Sappi offers €350m senior notes

8th March 2021 By: Marleny Arnoldi - Deputy Editor Online

JSE-listed paper and packaging giant Sappi has announced a €350-million senior notes offering, due 2028, by its subsidiary Sappi Papier Holding (SPH).

The offer aims to improve the company’s debt maturity profile and will be used to redeem all of SPH’s outstanding senior notes due 2023.

Sappi operates 19 production facilities, including 18 pulp and paper mills, across ten countries, as well as a trading network called Sappi Trading, and is focused on providing dissolving wood pulp, packaging and specialty papers, printing and writing papers, as well as biomaterials and biochemicals to its direct and indirect customer base.

S&P Global Ratings assigned its 'BB-' issue rating to the proposed €350-million senior unsecured notes, explaining that the proposed notes rank at the same seniority as all the company's other unsecured, unsubordinated debt, while carrying an equivalent guarantee from Sappi.

S&P maintains a stable outlook for Sappi, reflecting the agency's expectation that the company's weaker credit metrics in the 2020 financial year ended September 30, 2020, and the 2021 financial year, as a result of Covid-19, will result in adjusted funds from operations (FFO) to debt of 15% to 20% on average.

S&P Global Ratings-adjusted FFO to debt was 6.7% in the 2020 financial year and is expected to remain below 20% in the 2021 financial year.

"We expect weak demand and pricing trends to persist into the first half of the 2021 financial year, dampening sales volumes and earnings before interest, taxes, depreciation and amortisation (Ebitda) margins.
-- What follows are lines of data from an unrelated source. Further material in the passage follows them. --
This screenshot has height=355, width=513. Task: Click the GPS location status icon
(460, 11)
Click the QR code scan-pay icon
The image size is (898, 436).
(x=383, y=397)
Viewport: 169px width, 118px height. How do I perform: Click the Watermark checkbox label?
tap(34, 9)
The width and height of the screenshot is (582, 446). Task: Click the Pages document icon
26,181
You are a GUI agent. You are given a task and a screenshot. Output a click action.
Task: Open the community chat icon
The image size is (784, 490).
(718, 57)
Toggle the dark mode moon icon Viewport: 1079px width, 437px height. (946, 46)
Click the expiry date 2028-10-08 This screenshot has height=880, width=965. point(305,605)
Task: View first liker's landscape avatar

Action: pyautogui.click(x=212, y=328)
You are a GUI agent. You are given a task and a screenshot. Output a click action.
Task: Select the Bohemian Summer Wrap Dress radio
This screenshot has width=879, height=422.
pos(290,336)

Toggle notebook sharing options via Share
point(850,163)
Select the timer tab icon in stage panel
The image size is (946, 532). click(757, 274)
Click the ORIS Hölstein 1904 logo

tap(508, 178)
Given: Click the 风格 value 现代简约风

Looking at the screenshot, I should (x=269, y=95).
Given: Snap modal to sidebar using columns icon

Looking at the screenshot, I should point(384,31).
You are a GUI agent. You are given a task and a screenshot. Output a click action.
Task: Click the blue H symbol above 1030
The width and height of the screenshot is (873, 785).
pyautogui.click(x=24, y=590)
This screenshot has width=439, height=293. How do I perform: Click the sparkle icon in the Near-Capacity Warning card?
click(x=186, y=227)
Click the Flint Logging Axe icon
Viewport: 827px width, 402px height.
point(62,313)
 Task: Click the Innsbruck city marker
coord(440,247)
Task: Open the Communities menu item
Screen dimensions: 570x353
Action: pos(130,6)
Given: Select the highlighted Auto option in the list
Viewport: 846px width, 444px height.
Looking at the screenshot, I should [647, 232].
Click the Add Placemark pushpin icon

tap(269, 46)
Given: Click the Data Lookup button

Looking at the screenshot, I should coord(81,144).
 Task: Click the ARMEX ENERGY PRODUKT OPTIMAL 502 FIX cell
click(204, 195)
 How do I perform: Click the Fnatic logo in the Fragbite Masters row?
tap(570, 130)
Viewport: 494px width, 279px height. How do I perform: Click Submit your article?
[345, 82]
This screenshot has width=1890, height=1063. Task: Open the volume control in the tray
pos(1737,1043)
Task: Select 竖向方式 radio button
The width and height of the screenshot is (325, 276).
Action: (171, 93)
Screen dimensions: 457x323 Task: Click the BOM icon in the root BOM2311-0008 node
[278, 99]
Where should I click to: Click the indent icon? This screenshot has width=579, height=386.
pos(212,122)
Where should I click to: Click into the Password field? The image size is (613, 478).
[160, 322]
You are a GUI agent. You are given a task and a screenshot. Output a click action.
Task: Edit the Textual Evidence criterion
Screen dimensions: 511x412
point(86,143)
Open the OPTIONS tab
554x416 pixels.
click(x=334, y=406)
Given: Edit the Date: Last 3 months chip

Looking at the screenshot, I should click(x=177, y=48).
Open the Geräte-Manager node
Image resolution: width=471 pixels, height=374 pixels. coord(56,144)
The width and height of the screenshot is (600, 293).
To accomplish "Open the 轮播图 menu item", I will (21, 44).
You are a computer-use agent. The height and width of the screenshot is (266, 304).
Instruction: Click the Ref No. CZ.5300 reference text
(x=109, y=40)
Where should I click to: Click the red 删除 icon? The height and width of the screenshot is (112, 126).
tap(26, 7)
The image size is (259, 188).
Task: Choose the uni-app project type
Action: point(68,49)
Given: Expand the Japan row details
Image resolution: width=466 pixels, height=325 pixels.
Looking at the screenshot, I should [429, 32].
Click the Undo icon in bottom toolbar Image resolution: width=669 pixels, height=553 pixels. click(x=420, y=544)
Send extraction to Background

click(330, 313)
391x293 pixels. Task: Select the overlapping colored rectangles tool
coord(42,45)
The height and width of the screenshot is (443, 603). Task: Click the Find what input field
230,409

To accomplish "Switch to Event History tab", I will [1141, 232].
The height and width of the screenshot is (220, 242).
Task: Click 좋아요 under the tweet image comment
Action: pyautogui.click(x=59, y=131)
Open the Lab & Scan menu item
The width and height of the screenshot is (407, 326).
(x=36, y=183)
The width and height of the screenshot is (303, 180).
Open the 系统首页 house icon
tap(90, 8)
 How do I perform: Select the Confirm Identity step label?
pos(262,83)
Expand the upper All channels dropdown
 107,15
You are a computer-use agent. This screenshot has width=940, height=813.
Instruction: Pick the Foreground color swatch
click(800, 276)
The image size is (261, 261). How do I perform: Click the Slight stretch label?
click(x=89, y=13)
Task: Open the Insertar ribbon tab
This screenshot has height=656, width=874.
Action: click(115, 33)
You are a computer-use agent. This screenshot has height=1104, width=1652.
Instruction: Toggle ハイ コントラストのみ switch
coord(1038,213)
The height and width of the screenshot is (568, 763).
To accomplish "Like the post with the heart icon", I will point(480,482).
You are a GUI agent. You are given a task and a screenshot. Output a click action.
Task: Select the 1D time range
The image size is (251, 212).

In our view, capacity utilization will recover to pre-Covid-19 levels in the second half of 2021.

"That said, we expect some pandemic-related volume loss in the structurally declining coated paper market to be permanent. Sappi's reported net debt-to-Ebitda target of 2x or lower is in line with its financial policy and remains unchanged, but stressed conditions through the past financial year reversed the deleveraging trend. Debt could also rise if operating cash flow is lower than expected, given the group's existing capital expenditure commitments," the ratings agency notes.